(Okuma Metni)

○ ○ ○ ○ ○ ○ ○

Tefsir 29-01

29- Tefsir Ders 29 hayat veren nurun keşif notları

29- Kur’an-ı Kerim Tefsir Dersi 29

أَعُوذُ بِاللهِ مِنَ الشَّيْطَانِ الرَّجِيمِ , بِسْمِ ﷲِالرَّحْمَنِ اارَّحِيم

 

(Bakara Sûresi 146’ncı Âyet-i Kerime’den 163’üncü Âyet-i Kerime’ler)

Kıymetli ve muhterem dinleyenlerimiz, izleyenlerimiz!

 

الَّذِينَ آتَيْنَاهُمُ الْكِتَابَ يَعْرِفُونَهُ كَمَا يَعْرِفُونَ أَبْنَاءهُمْ وَإِنَّ فَرِيقاً مِّنْهُمْ لَيَكْتُمُونَ الْحَقَّ وَهُمْ يَعْلَمُونَ ﴿١٤٦﴾

 

صَدَقَ اللهُ اْلعَظِيمُ

 

Biliyorsunuz ki daha önce sözünü ettiğimiz birçok keşfinde bulunduğumuz yüce âyetlerin bizzât burada da bak yine metnini ve öz mânâsını size takdîm edelim konumuzla ilgili bütün âyetleri.

○ ○ ○ ○ ○ ○ ○

(Çıkarılan Veriler)
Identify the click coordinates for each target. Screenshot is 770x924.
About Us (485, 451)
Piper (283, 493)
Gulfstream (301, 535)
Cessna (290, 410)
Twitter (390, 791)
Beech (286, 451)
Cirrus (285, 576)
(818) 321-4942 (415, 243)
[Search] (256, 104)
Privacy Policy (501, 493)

○ ○ ○ ○ ○ ○ ○

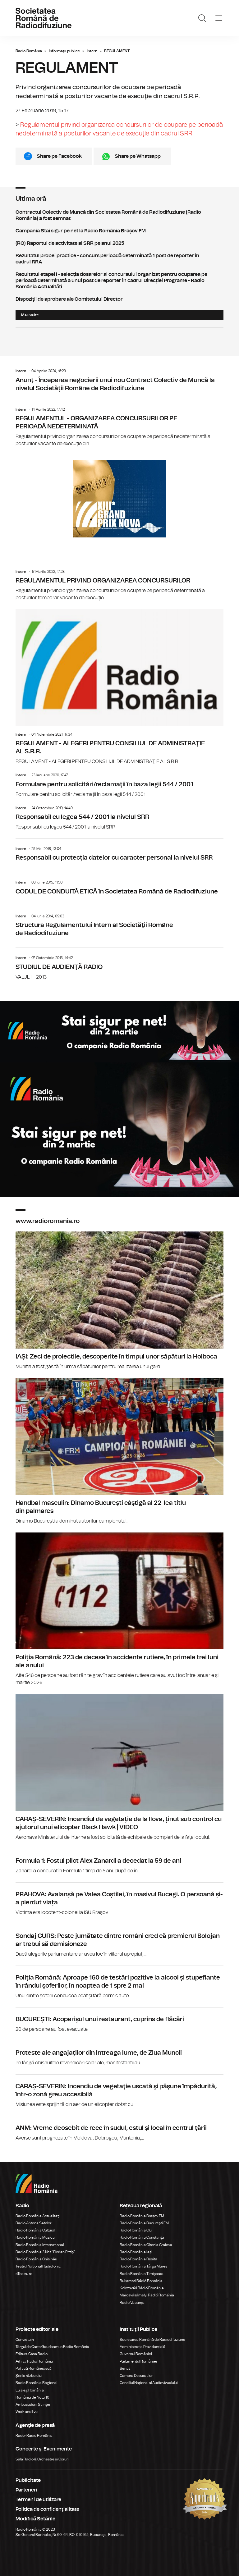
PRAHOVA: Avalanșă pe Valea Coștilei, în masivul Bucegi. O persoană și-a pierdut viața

○ ○ ○ ○ ○ ○ ○

(Yapılacak İşler)
a) Tefsir dersi metnine göre bu derste Bakara Sûresi'nin hangi âyetleri ele alınıyor?
b) Tefsir dersi metninde "Tefsir 29-01" sözlerinden "163’üncü Âyet-i Kerime’ler)" sözlerine kadar uzanan kısmı olduğu gibi yazın.
c) Tefsir dersi metnini kaldığı yerden devam ettirin.

(Cevaplar)
a) Bakara Sûresi'nin 146'ncı âyetinden 163'üncü âyetine kadar olan âyetler.

b)
Tefsir 29-01

29- Tefsir Ders 29 hayat veren nurun keşif notları

29- Kur’an-ı Kerim Tefsir Dersi 29

أَعُوذُ بِاللهِ مِنَ الشَّيْطَانِ الرَّجِيمِ , بِسْمِ ﷲِالرَّحْمَنِ اارَّحِيم

 

(Bakara Sûresi 146’ncı Âyet-i Kerime’den 163’üncü Âyet-i Kerime’ler)

c)
Kendilerine kitap verdiğimiz ümmetlerin âlimleri onu yâni Hz. Muhammed’i oğullarını tanır gibi tanırlardı. Nerede? İncîl de Tevrât’ta tanıyorlardı. Böyleyken içlerinden bir takımı gerçeği bile bile gizlerler. İşte bu gerçeği gizlemek var ya bütün insanlığa en büyük kötülüğün her çeşidini yapmaktır. Dünyâda ki birliği bütünlüğü bölüp parçalamak burada, bölücülük burada, parçalamak burada, dalâlet burada haçlı seferleri dahî bu gerçeği gizlemenin içinde, Siyonizm bunun içinde, emperyalizm bunun içinde, vurmalar, çırpmalar, kâtillikler bunun içinde. Küfür, nifâk, şikak bunlar bunun içinde. Niye? Hakîkat gizlenirse ortaya dalâlet çıkıyor, şirk çıkıyor, nifâk çıkıyor. Sulh ve barışın yerini düşmânlık alıyor.

 

Cenab-ı Hak ne diyor;

 

“‘ وَهُمْ يَعْلَمُونَ  Bunlar bile bile diyor “‘ لَيَكْتُمُونَ الْحَقَّ  وَهُمْ يَعْلَمُونَ.“‘ Hakk’ı diyor gizliyorlar.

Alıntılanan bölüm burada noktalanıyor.